Steven is dead, my formerly bloody door mocked by pineapple, Maglia silent, Frank Devaney incommunicado, and I’m under assault
by my precious gift of a sixth sense. Swathed in self-pity, I grab a book and pray eventually to be lulled to sleep this Thursday
night by the roar of a Harley motorcycle.
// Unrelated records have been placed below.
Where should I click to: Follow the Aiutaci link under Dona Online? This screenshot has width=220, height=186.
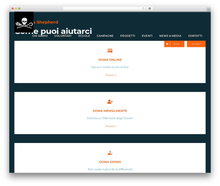(x=111, y=75)
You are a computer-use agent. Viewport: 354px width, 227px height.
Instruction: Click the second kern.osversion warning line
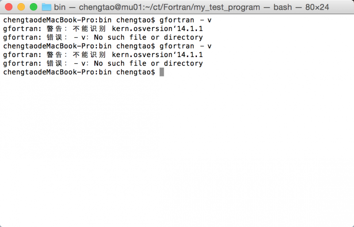coord(103,55)
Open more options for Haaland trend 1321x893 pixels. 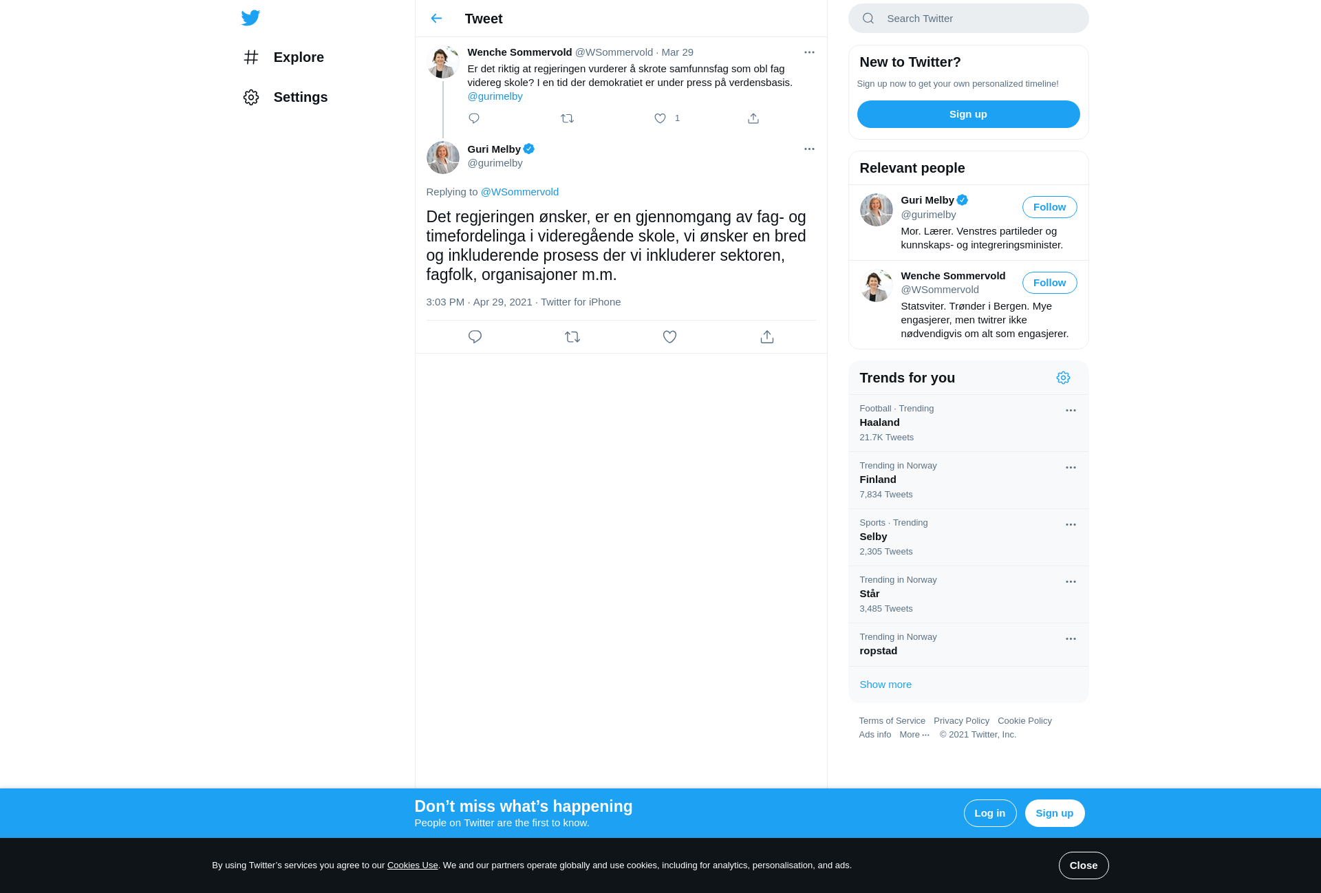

It’s Friday, 9:00 a.m. I’m in a gabardine skirt and jacket and nearing All Souls Church, a few blocks from Tremont. The temperature’s
dropped again, down to the low forties. The air is clear and the sky a bright blue as I enter a church that smells of stone
and burned candles. Rev. Gail Welch sits at a broad desk in her office off the vaulted sanctuary. Her handshake is firm and
fast as I introduce myself and apologize for not phoning ahead.
“No problem. What can I do for you?” Close-set brown eyes survey me at a glance. Wearing slacks with a shirt and twill blazer,
Rev. Welch is trim verging on spare. A clerical robe on a peg by the door is the sole sign of Gail Welch’s calling. She motions
me to a chair by a stack of hymnals, Bartlett’s quotations, and a book on roofing. Following my gaze, she says, “We’re in
a century-old church with a slate roof that’s falling apart. Some challenges aren’t covered in divinity school, such as keeping
the congregation dry on Sunday mornings in rain and snow.” She gives me a quick scrutiny. “So you’re Jo Cutter’s niece?”
“Yes. Her Barlow Square town house has been my home since last winter.”
“Well, then, how’s it feel living in a saint’s shrine?”
Instantly speechless, I find myself laughing hard for the first time in days. Gail Welch’s smile is sardonic. “Your aunt was
a treasure, and we all miss her. But everybody’s life must go on in their own terms. Jo’d be the first to understand and approve.”
The minister gives me a searching gaze. “Sometimes life can feel like chaos theory in action, Reggie. I won’t be coy. News
of the murder is all over the South End. Doesn’t the worst news always travel fastest?”